- **Exercise goal**: What follows is a listing; repeat exactly, and only, its lines from the one holding "Click Aug-09 tick under precipitation chart" through the last, leaving any pictures out.

BEGIN

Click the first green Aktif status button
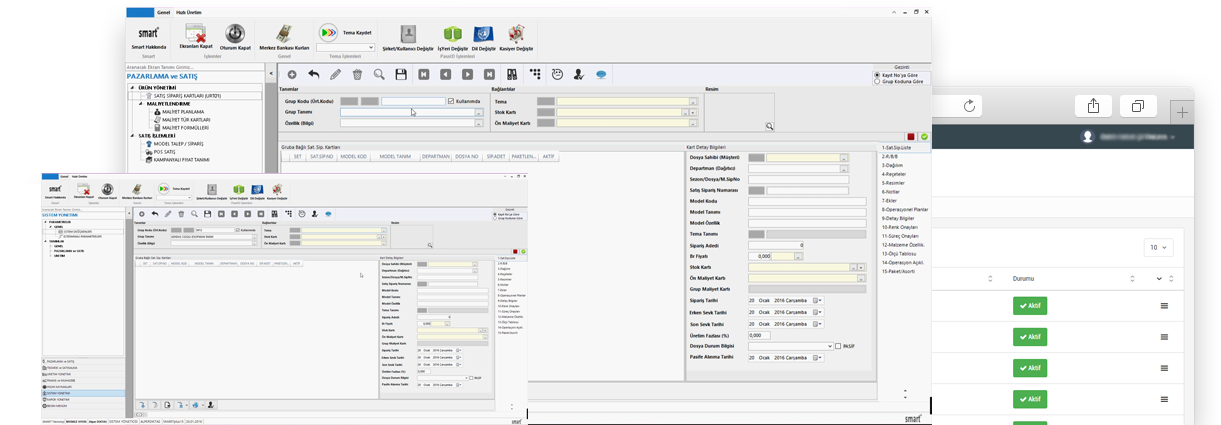(x=1029, y=305)
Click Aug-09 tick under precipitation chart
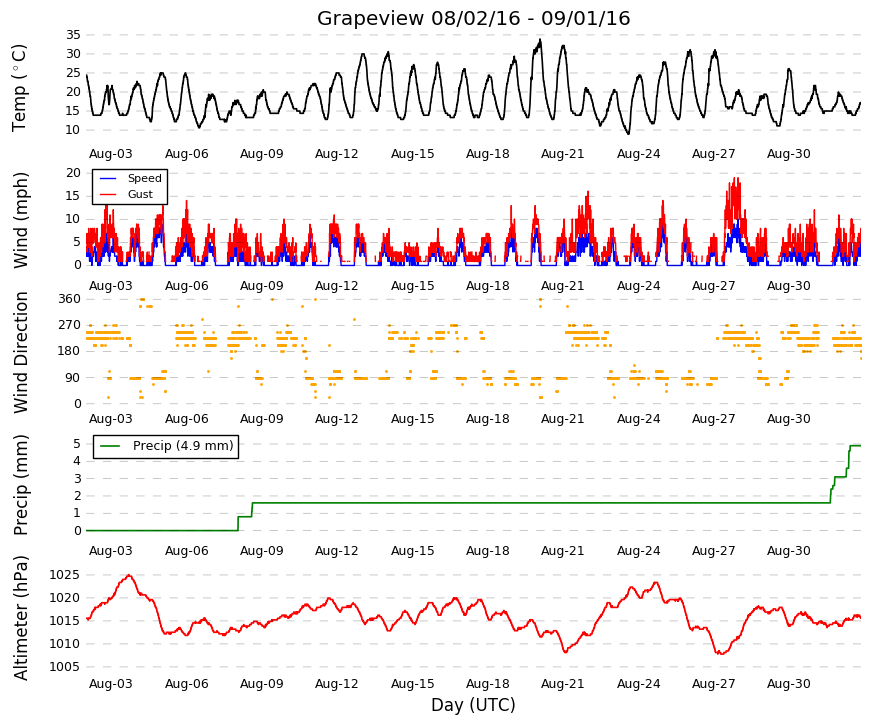 pos(262,551)
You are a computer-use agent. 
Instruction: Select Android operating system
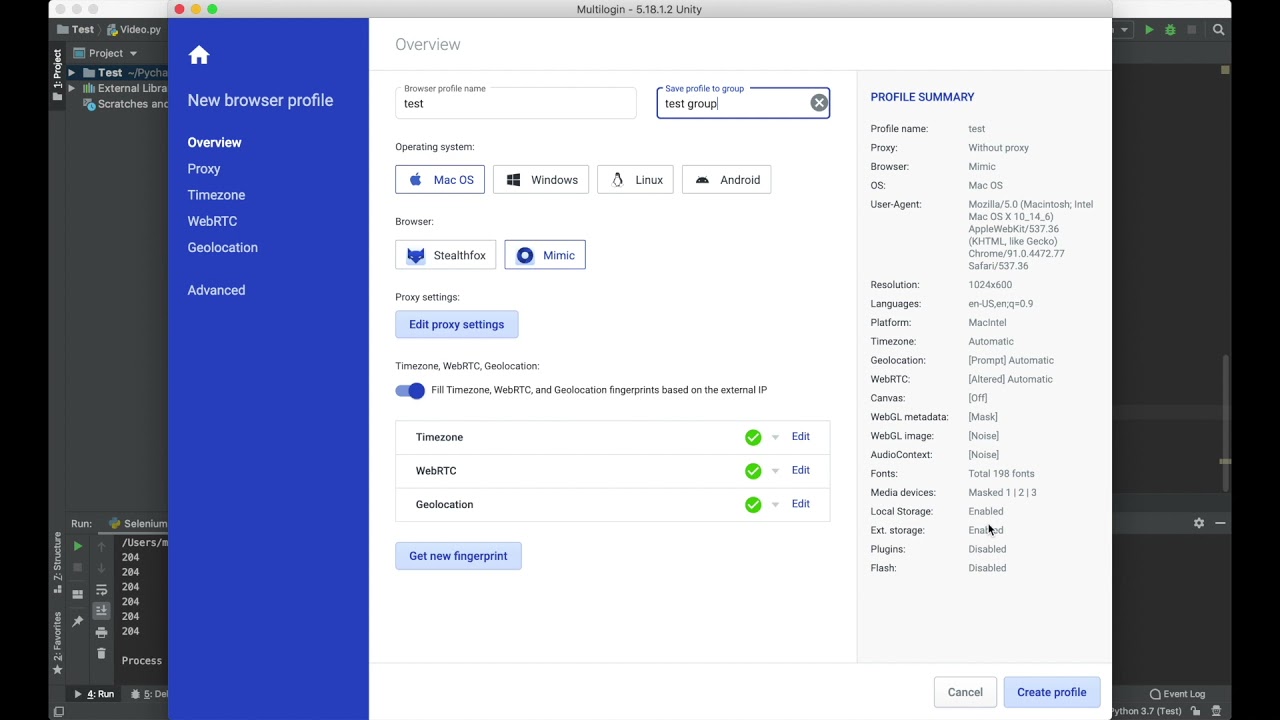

END

- **Written answer**:
Click Aug-09 tick under precipitation chart
 pos(262,551)
You are a computer-use agent. 
Instruction: Select Android operating system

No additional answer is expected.